• _Work to be completed_
Count the lines below that carry the word "Sleave". Answer with that number alone.

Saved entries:
•••
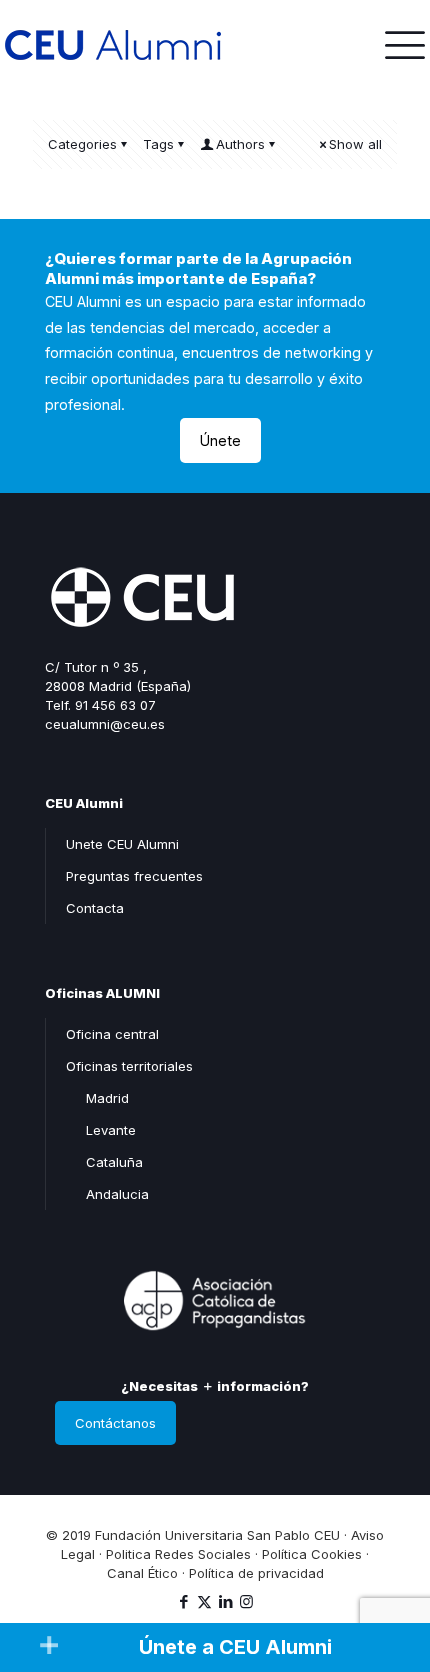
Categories (82, 144)
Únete (220, 440)
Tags (158, 144)
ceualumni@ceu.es (105, 724)
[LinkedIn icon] (225, 1601)
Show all (355, 144)
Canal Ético (142, 1573)
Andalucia (117, 1194)
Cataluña (114, 1162)
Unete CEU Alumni (122, 844)
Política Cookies (312, 1554)
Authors (240, 144)
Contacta (95, 908)
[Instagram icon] (246, 1601)
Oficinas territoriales (129, 1066)
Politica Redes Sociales (178, 1554)
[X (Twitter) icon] (204, 1601)
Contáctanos (115, 1423)
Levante (111, 1130)
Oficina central (112, 1034)
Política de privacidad (256, 1573)
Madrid (107, 1098)
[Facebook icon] (183, 1601)
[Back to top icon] (389, 1571)
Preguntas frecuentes (134, 876)
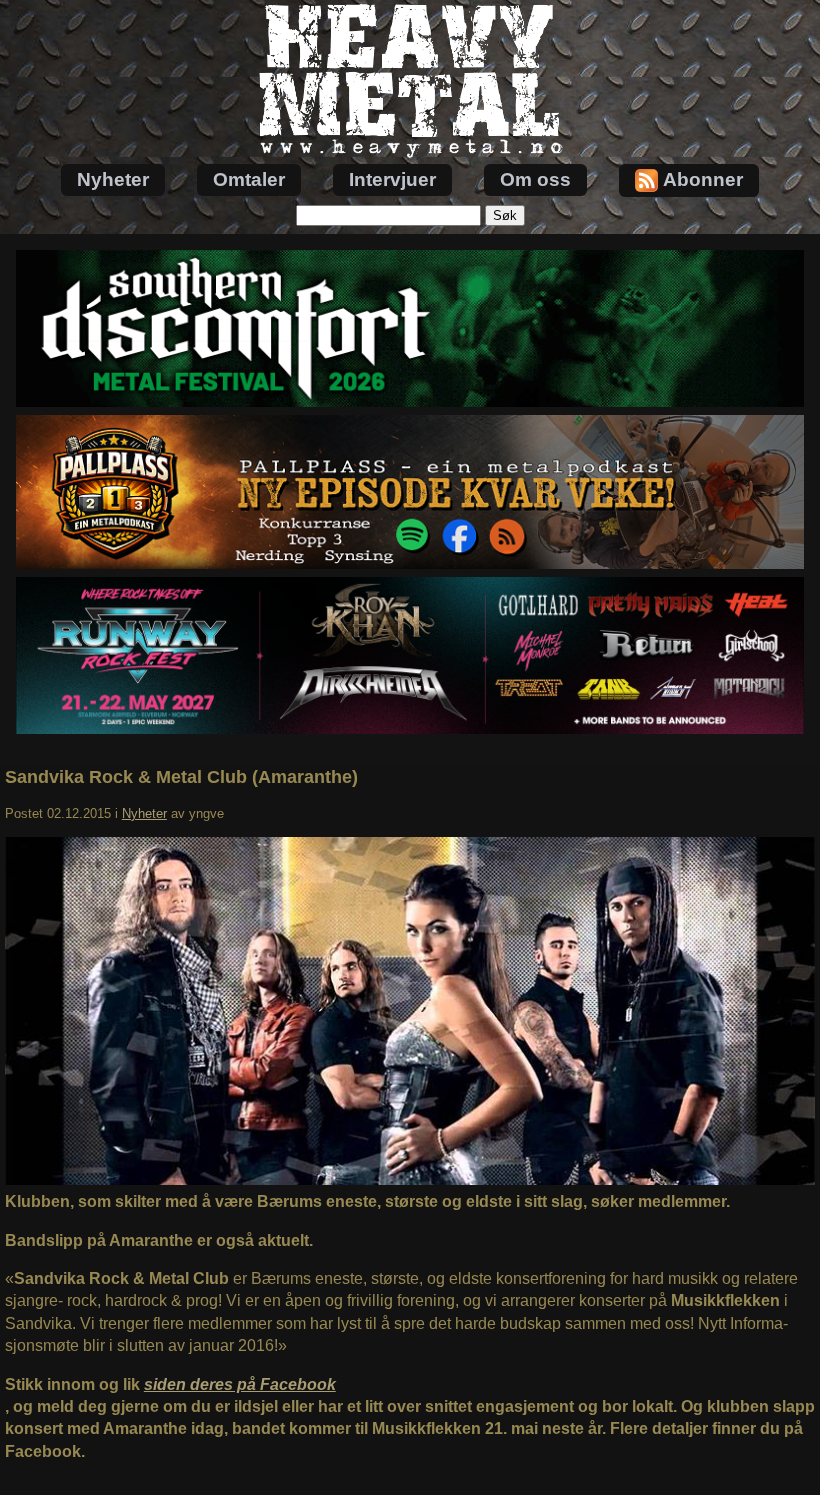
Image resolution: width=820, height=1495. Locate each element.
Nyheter (113, 179)
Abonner (703, 179)
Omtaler (249, 179)
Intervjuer (392, 179)
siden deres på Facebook (240, 1384)
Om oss (535, 179)
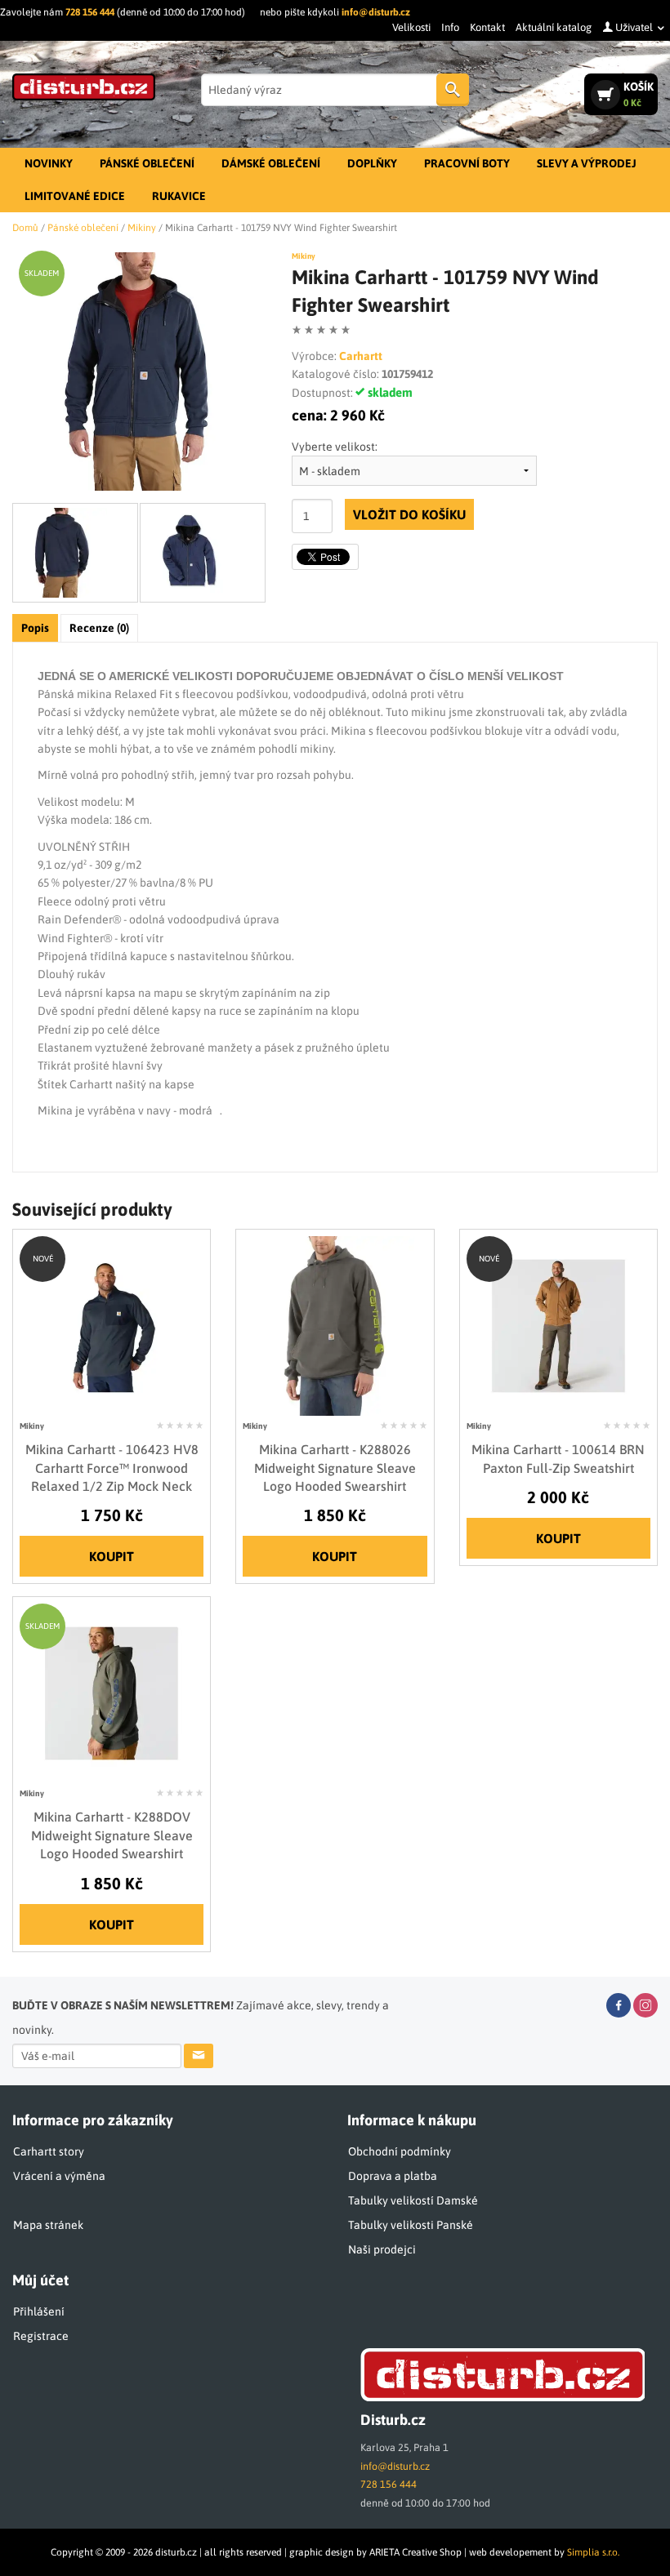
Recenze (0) (99, 627)
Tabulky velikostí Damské (413, 2200)
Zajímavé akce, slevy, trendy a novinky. (200, 2017)
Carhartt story (48, 2151)
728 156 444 (89, 12)
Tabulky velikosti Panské (410, 2224)
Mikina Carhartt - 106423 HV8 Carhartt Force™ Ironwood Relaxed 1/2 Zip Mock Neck (112, 1467)
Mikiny (303, 255)
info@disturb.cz (376, 12)
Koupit (111, 1556)
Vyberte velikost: (334, 446)
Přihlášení (39, 2311)
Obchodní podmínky (399, 2151)
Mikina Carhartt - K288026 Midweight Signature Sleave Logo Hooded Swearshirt (335, 1467)
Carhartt (360, 356)
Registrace (41, 2335)
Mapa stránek (48, 2224)
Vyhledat (452, 89)
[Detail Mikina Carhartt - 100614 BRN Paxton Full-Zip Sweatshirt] (558, 1324)
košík (638, 94)
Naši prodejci (382, 2249)
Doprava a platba (392, 2175)
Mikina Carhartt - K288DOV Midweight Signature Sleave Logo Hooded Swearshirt (112, 1835)
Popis (35, 627)
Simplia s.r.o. (593, 2552)
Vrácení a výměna (59, 2175)
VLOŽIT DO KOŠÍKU (409, 514)
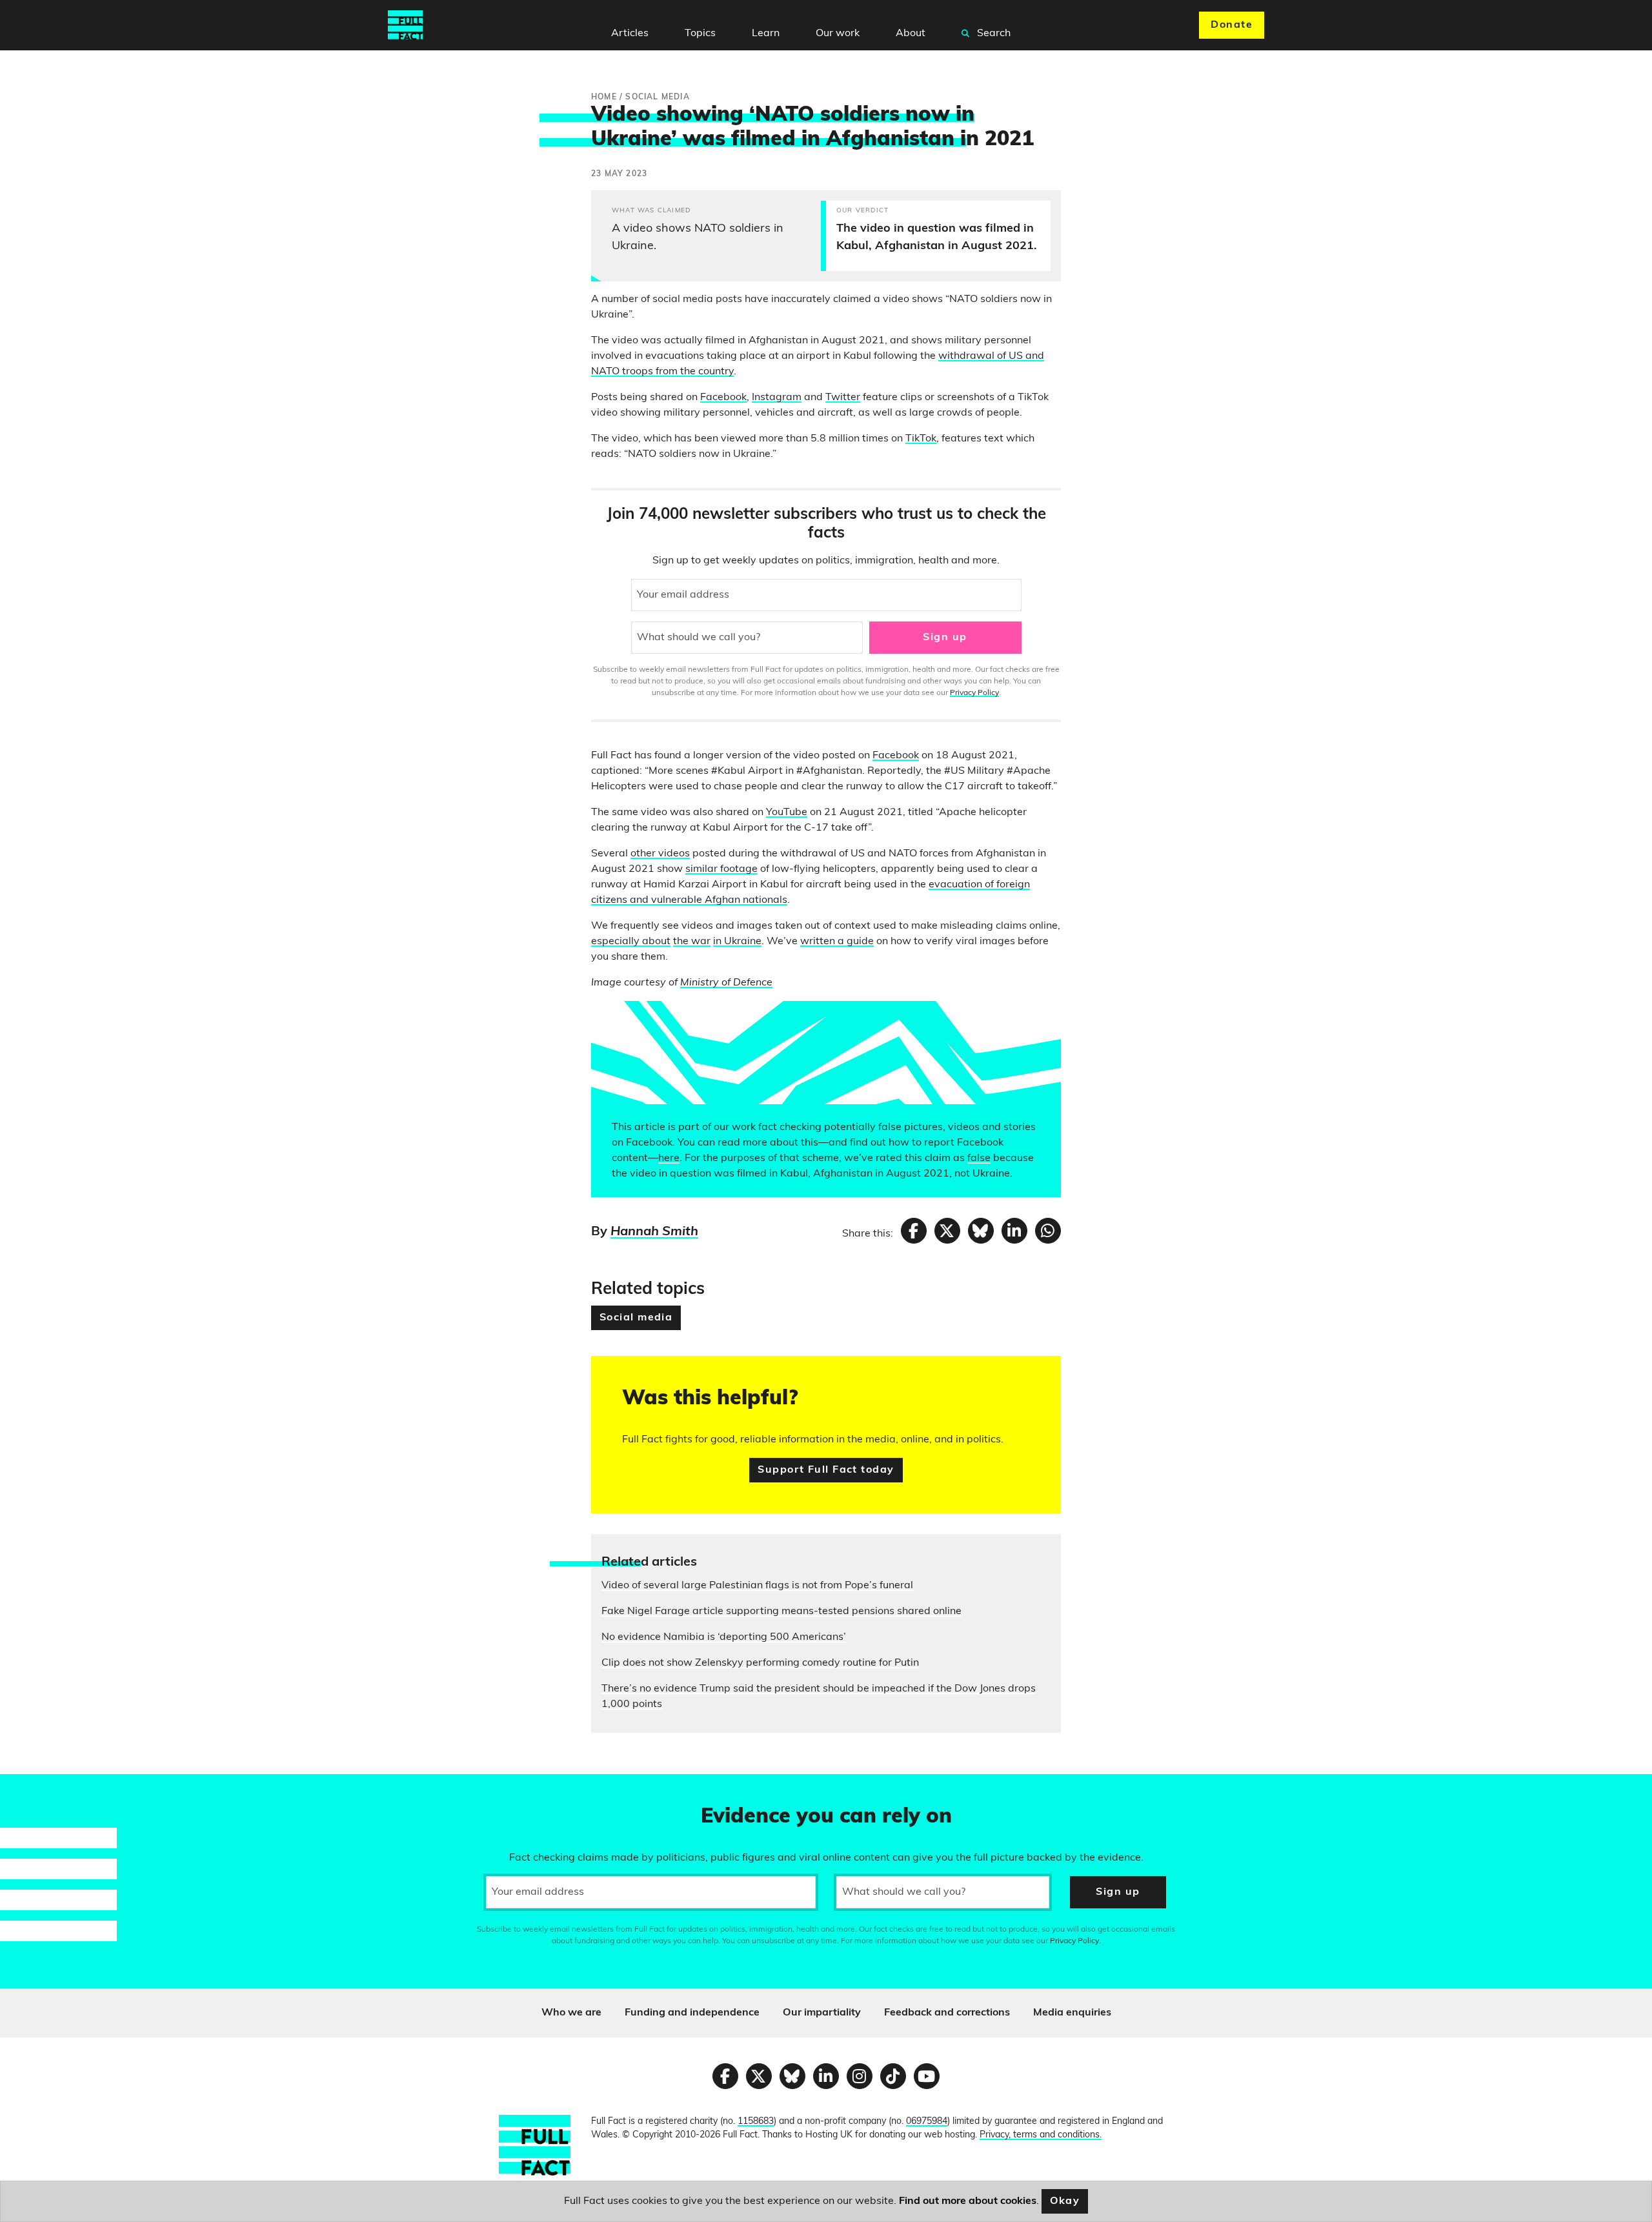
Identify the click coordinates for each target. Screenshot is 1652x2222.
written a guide (837, 941)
•••
• _Result_
2